[[ GIVEN RECORDS, beginning ]]

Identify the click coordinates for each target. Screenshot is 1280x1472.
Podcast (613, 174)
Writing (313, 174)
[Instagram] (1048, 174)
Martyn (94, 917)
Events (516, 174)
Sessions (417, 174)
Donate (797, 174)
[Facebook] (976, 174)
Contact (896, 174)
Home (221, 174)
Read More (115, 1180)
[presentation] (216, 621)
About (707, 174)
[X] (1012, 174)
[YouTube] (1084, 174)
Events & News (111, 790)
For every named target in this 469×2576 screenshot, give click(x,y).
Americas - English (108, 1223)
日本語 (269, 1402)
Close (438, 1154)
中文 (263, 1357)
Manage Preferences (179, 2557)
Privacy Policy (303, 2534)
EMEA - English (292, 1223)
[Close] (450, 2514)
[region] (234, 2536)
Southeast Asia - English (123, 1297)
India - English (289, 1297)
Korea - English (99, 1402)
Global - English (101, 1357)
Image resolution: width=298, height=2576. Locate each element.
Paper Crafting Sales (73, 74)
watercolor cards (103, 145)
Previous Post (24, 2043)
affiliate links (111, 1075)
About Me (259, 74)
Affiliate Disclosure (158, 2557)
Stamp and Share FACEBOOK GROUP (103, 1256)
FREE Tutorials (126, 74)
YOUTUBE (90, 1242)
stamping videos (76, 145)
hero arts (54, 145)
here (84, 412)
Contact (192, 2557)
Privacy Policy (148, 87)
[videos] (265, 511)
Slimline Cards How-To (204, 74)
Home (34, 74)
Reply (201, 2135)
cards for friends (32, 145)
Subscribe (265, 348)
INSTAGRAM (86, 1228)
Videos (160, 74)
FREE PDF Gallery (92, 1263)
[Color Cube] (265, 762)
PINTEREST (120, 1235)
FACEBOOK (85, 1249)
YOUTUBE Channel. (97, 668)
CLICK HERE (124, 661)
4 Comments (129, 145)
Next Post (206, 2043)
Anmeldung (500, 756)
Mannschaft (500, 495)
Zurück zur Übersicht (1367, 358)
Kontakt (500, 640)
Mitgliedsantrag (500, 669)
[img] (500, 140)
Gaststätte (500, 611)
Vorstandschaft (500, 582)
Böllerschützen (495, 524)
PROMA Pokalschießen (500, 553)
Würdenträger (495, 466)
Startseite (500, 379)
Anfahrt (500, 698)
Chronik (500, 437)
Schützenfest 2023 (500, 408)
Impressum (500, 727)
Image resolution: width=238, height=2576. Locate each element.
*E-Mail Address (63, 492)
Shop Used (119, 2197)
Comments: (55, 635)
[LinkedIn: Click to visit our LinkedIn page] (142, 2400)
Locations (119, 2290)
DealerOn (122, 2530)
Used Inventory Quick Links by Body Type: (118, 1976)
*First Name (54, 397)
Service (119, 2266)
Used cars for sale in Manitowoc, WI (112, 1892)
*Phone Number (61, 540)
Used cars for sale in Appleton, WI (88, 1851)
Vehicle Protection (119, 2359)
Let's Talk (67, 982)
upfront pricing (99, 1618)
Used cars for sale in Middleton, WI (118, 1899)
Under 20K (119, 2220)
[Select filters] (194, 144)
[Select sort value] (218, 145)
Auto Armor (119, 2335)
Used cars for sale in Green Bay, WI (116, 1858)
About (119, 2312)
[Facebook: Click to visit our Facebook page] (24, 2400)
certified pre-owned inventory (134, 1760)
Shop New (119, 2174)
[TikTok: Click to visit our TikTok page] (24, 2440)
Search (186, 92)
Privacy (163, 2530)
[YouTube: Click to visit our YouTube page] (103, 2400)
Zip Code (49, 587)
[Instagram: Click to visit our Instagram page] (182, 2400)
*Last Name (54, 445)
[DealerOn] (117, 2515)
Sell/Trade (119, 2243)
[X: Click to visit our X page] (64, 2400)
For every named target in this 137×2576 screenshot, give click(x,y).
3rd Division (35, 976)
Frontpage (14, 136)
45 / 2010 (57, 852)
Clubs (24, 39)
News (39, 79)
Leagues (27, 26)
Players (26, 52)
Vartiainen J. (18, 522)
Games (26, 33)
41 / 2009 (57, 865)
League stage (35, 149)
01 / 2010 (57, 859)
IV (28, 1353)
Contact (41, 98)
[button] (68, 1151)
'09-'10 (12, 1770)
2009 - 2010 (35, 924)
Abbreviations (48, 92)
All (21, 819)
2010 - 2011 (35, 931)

[[ GIVEN RECORDS, end ]]

Write the records above out again, exactly as they are.

▶ YOUR RESPONSE
Identify the click coordinates for each target. Screenshot is 1280x1472.
Podcast (613, 174)
Writing (313, 174)
[Instagram] (1048, 174)
Martyn (94, 917)
Events (516, 174)
Sessions (417, 174)
Donate (797, 174)
[Facebook] (976, 174)
Contact (896, 174)
Home (221, 174)
Read More (115, 1180)
[presentation] (216, 621)
About (707, 174)
[X] (1012, 174)
[YouTube] (1084, 174)
Events & News (111, 790)
For every named target in this 469×2576 screenshot, give click(x,y).
Americas - English (108, 1223)
日本語 (269, 1402)
Close (438, 1154)
中文 (263, 1357)
Manage Preferences (179, 2557)
Privacy Policy (303, 2534)
EMEA - English (292, 1223)
[Close] (450, 2514)
[region] (234, 2536)
Southeast Asia - English (123, 1297)
India - English (289, 1297)
Korea - English (99, 1402)
Global - English (101, 1357)
Image resolution: width=298, height=2576. Locate each element.
Paper Crafting Sales (73, 74)
watercolor cards (103, 145)
Previous Post (24, 2043)
affiliate links (111, 1075)
About Me (259, 74)
Affiliate Disclosure (158, 2557)
Stamp and Share FACEBOOK GROUP (103, 1256)
FREE Tutorials (126, 74)
YOUTUBE (90, 1242)
stamping videos (76, 145)
hero arts (54, 145)
here (84, 412)
Contact (192, 2557)
Privacy Policy (148, 87)
[videos] (265, 511)
Slimline Cards How-To (204, 74)
Home (34, 74)
Reply (201, 2135)
cards for friends (32, 145)
Subscribe (265, 348)
INSTAGRAM (86, 1228)
Videos (160, 74)
FREE PDF Gallery (92, 1263)
[Color Cube] (265, 762)
PINTEREST (120, 1235)
FACEBOOK (85, 1249)
YOUTUBE Channel. (97, 668)
CLICK HERE (124, 661)
4 Comments (129, 145)
Next Post (206, 2043)
Anmeldung (500, 756)
Mannschaft (500, 495)
Zurück zur Übersicht (1367, 358)
Kontakt (500, 640)
Mitgliedsantrag (500, 669)
[img] (500, 140)
Gaststätte (500, 611)
Vorstandschaft (500, 582)
Böllerschützen (495, 524)
PROMA Pokalschießen (500, 553)
Würdenträger (495, 466)
Startseite (500, 379)
Anfahrt (500, 698)
Chronik (500, 437)
Schützenfest 2023 (500, 408)
Impressum (500, 727)
Image resolution: width=238, height=2576. Locate each element.
*E-Mail Address (63, 492)
Shop Used (119, 2197)
Comments: (55, 635)
[LinkedIn: Click to visit our LinkedIn page] (142, 2400)
Locations (119, 2290)
DealerOn (122, 2530)
Used Inventory Quick Links by Body Type: (118, 1976)
*First Name (54, 397)
Service (119, 2266)
Used cars for sale in Manitowoc, WI (112, 1892)
*Phone Number (61, 540)
Used cars for sale in Appleton, WI (88, 1851)
Vehicle Protection (119, 2359)
Let's Talk (67, 982)
upfront pricing (99, 1618)
Used cars for sale in Middleton, WI (118, 1899)
Under 20K (119, 2220)
[Select filters] (194, 144)
[Select sort value] (218, 145)
Auto Armor (119, 2335)
Used cars for sale in Green Bay, WI (116, 1858)
About (119, 2312)
[Facebook: Click to visit our Facebook page] (24, 2400)
certified pre-owned inventory (134, 1760)
Shop New (119, 2174)
[TikTok: Click to visit our TikTok page] (24, 2440)
Search (186, 92)
Privacy (163, 2530)
[YouTube: Click to visit our YouTube page] (103, 2400)
Zip Code (49, 587)
[Instagram: Click to visit our Instagram page] (182, 2400)
*Last Name (54, 445)
[DealerOn] (117, 2515)
Sell/Trade (119, 2243)
[X: Click to visit our X page] (64, 2400)
For every named target in this 137×2576 screenshot, give click(x,y).
3rd Division (35, 976)
Frontpage (14, 136)
45 / 2010 (57, 852)
Clubs (24, 39)
News (39, 79)
Leagues (27, 26)
Players (26, 52)
Vartiainen J. (18, 522)
Games (26, 33)
41 / 2009 (57, 865)
League stage (35, 149)
01 / 2010 (57, 859)
IV (28, 1353)
Contact (41, 98)
[button] (68, 1151)
'09-'10 (12, 1770)
2009 - 2010 (35, 924)
Abbreviations (48, 92)
All (21, 819)
2010 - 2011 (35, 931)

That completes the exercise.